No Tribunal Judicial de Comarca e Família/Menores de M..... o arguido Vítor ....., inconformado com a decisão Direcção Geral de Viação do Norte, de 29/10/2002, que lhe aplicou a sanção acessória de inibição de conduzir pelo período de 75 dias, pela prática de contra-ordenação, p. e p. pelo artº. 28º, nº 4 e 27º, nº2 al. a) do Código da Estrada, impugnou judicialmente a decisão, requerendo que a sanção acessória de inibição de conduzir fosse suspensa na sua execução, nos termos do disposto no art. 142º, nº do CE e 50º, do CP..
Notificados o arguido recorrente e o Ministério Público, nos termos e para os efeitos disposto do art. 64º, do Regime Geral das Contra- Ordenações e Coimas (DL nº 433/82 de 27-10), não se opuseram a que a decisão fosse proferida por despacho.

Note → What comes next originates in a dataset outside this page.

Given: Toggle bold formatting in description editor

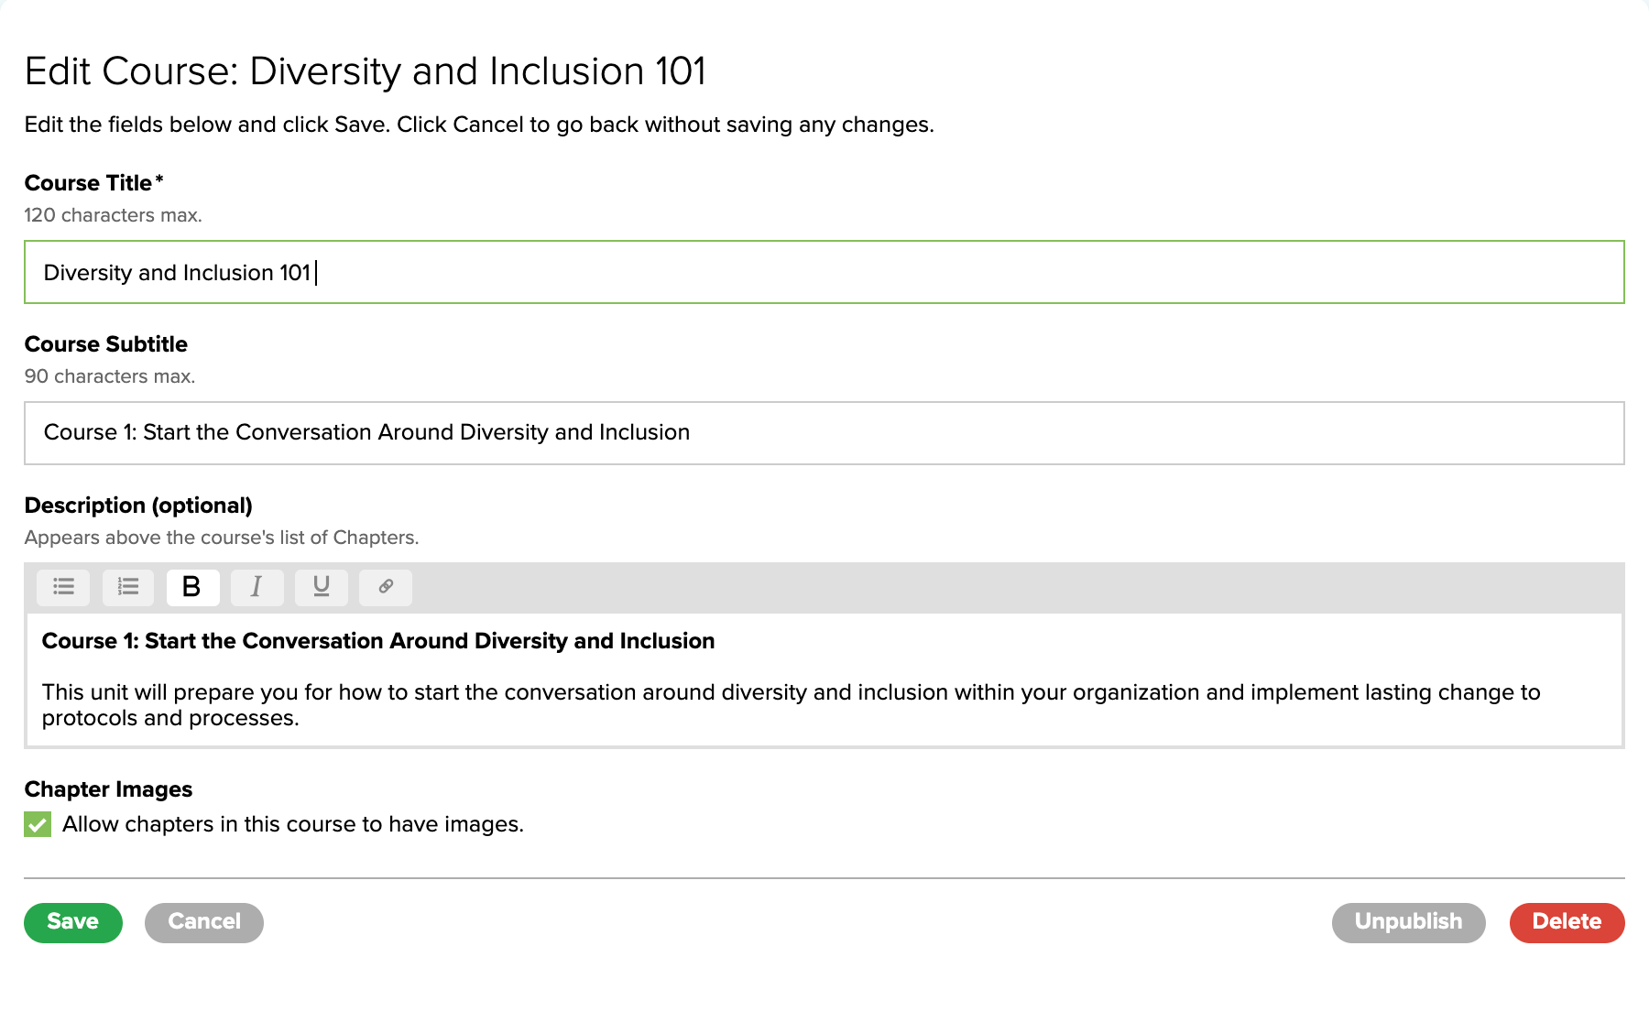Looking at the screenshot, I should [192, 587].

O Mmº Juiz «a quo» proferiu decisão, por via da qual julgou improcedente a impugnação da decisão da DGV que aplicou ao arguido Vítor ..... a sanção acessória de inibição de conduzir veículos motorizados pelo período de setenta e cinco dias, mantendo-a nos seus precisos termos.
lnconformado com a douta decisão, o arguido veio dela interpor recurso, que motivou, apresentando as seguintes
“Conclusões:
1ª- O Tribunal recorrido decretou a confirmação, na íntegra, e consequentemente a manutenção ao ora recorrente, da sanção de inibição de conduzir, tendo sentenciado que não se justificaria decretar a respectiva suspensão.

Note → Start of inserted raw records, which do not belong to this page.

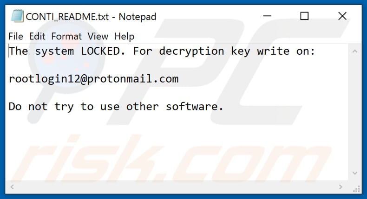Close the CONTI_README.txt window
Screen dimensions: 367x199
coord(342,16)
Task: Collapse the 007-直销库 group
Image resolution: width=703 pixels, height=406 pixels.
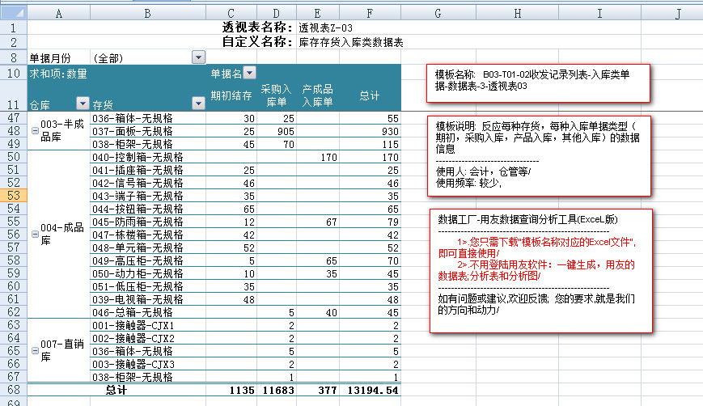Action: (34, 350)
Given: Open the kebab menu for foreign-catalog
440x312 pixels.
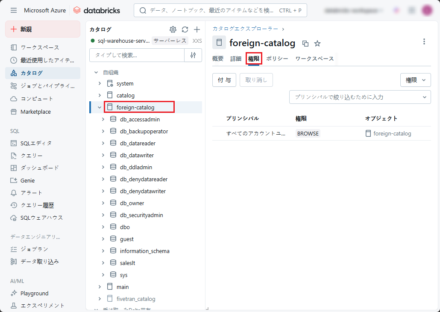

2ª- Para assim ter decidido, o Tribunal ponderou, por um lado, que razões de prevenção geral o aconselhariam, uma vez que a infracção se verificara na Estrada Exterior da Circunvalação, local onde a prática da mesma seria frequente e, por outro, que o arguido seria "reincidente", por ter já sido condenado por duas infracções congéneres.
3ª- Porém, não só em caso algum foi revogada qualquer das suspensões durante o respectivo período de duração, como também desde a data da prática da última contra- ordenação por parte do arguido até à da ora em causa vão já decorridos quase dois anos, e relativamente à anterior, quase três.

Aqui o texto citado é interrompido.